EXERCISE DETAILS: After locating the line that holds "Instruction: Refresh the", copy that line and all that follow it word for word through the end of the data, with no pictures.

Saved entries
=== Section Start ===

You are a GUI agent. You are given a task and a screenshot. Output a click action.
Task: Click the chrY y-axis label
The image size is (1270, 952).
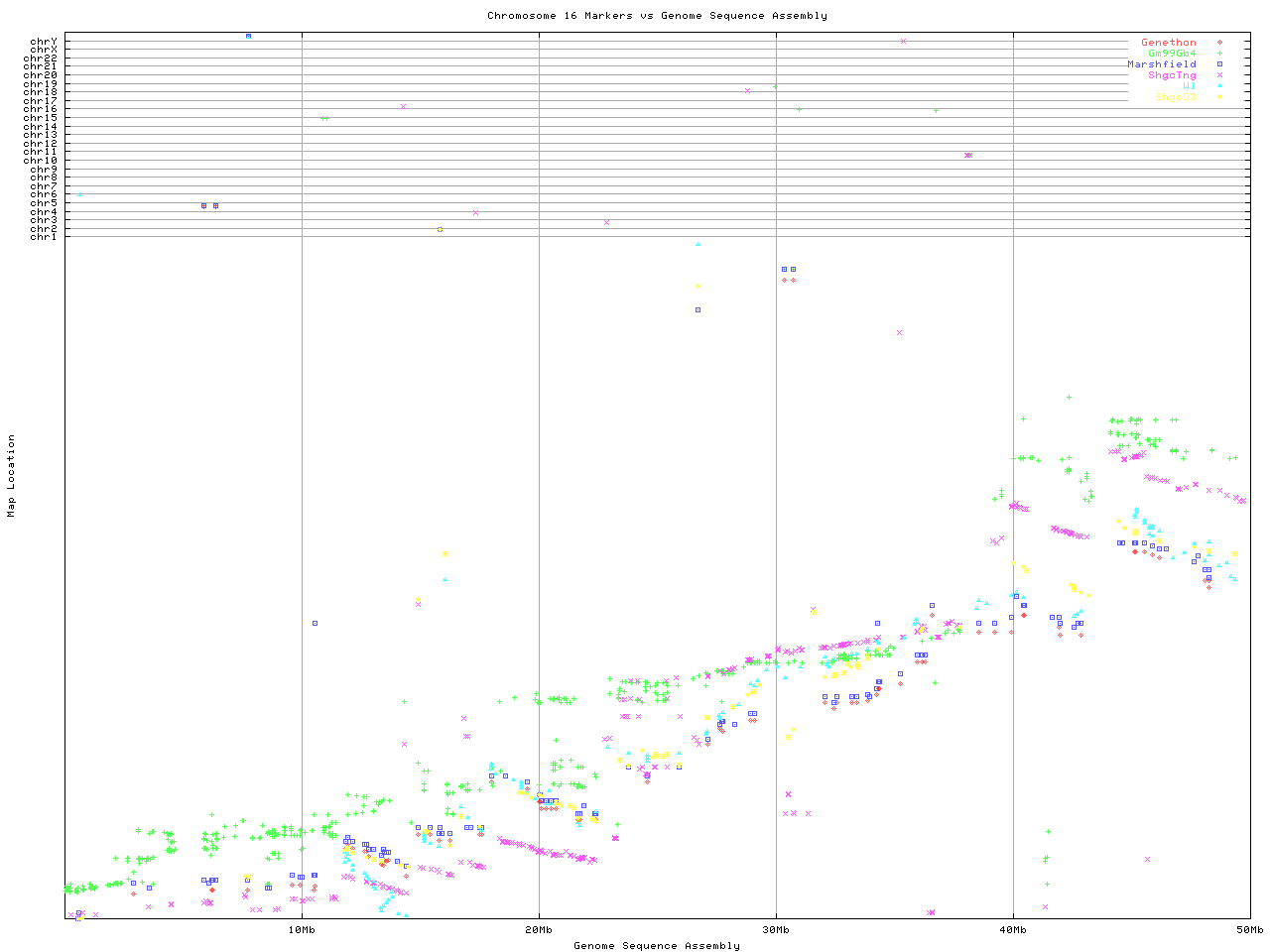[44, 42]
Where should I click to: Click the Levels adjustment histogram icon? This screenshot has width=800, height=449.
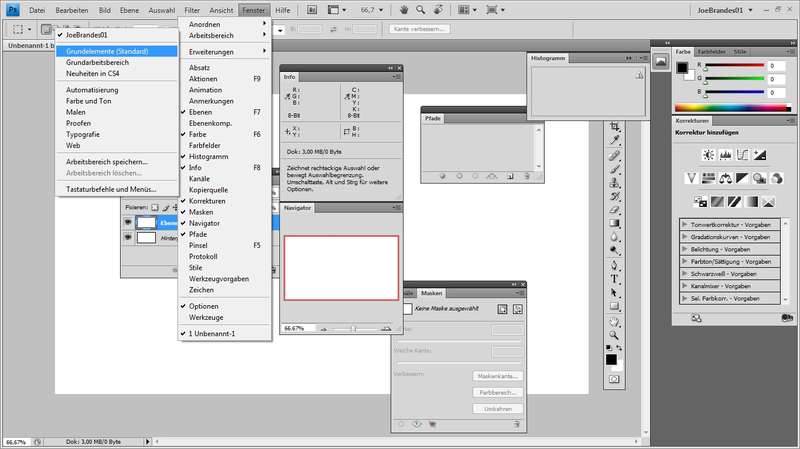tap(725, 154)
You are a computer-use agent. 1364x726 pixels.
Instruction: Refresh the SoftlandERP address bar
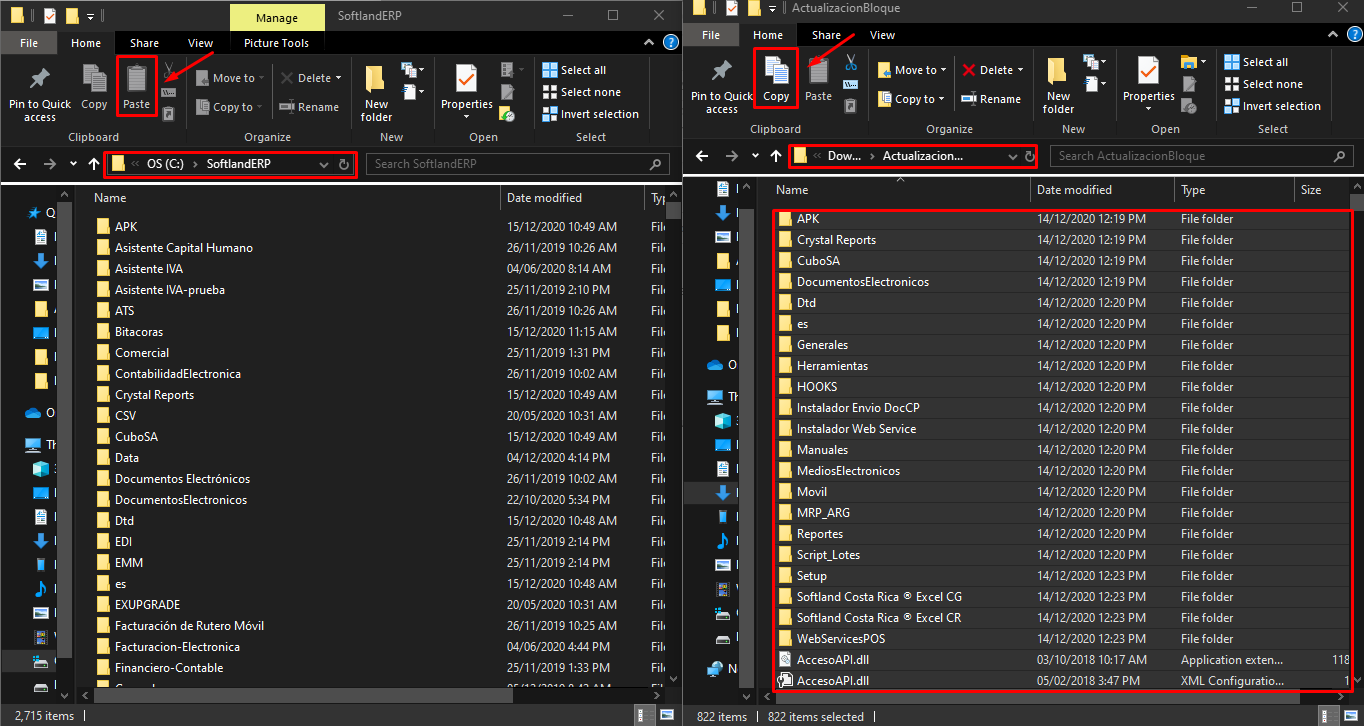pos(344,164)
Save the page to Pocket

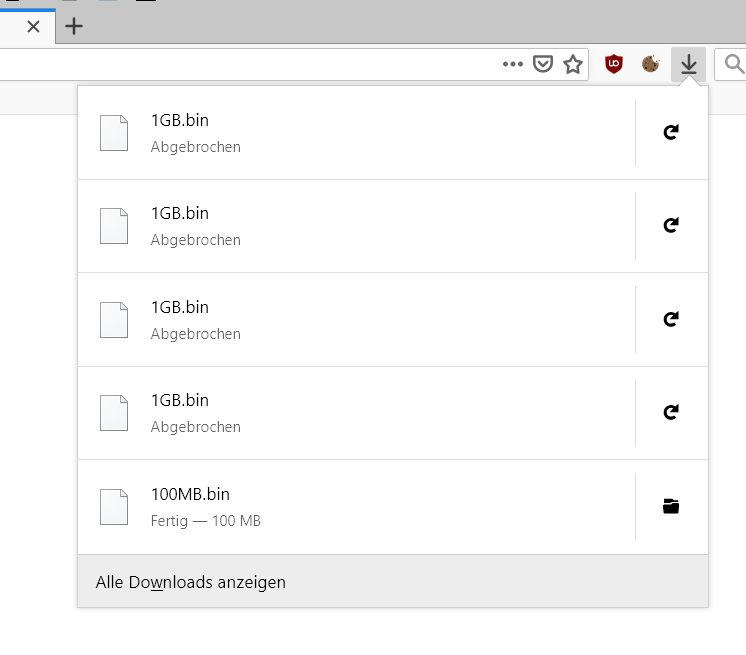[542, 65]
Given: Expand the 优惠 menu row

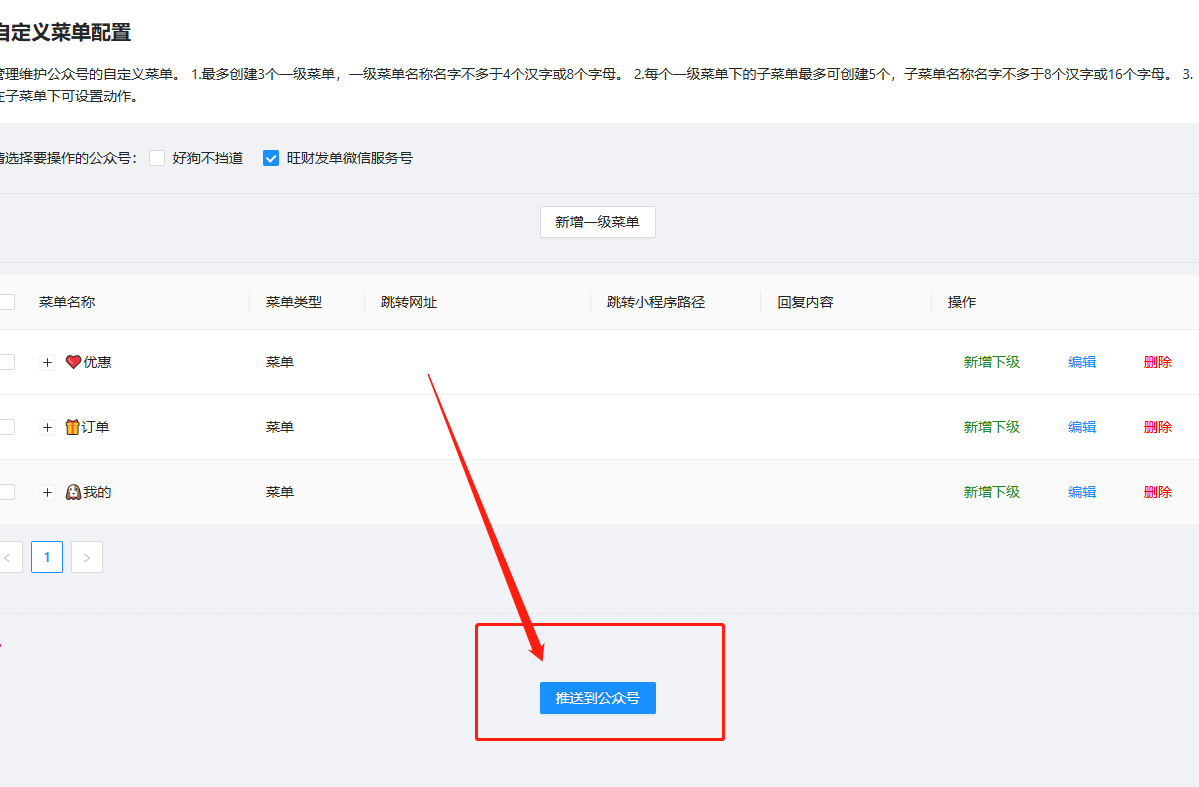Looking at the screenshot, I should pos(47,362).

=== Section End ===

EXERCISE SOLUTION:
Instruction: Refresh the SoftlandERP address bar
pos(344,164)
Save the page to Pocket

[542, 65]
Given: Expand the 优惠 menu row

Looking at the screenshot, I should pos(47,362).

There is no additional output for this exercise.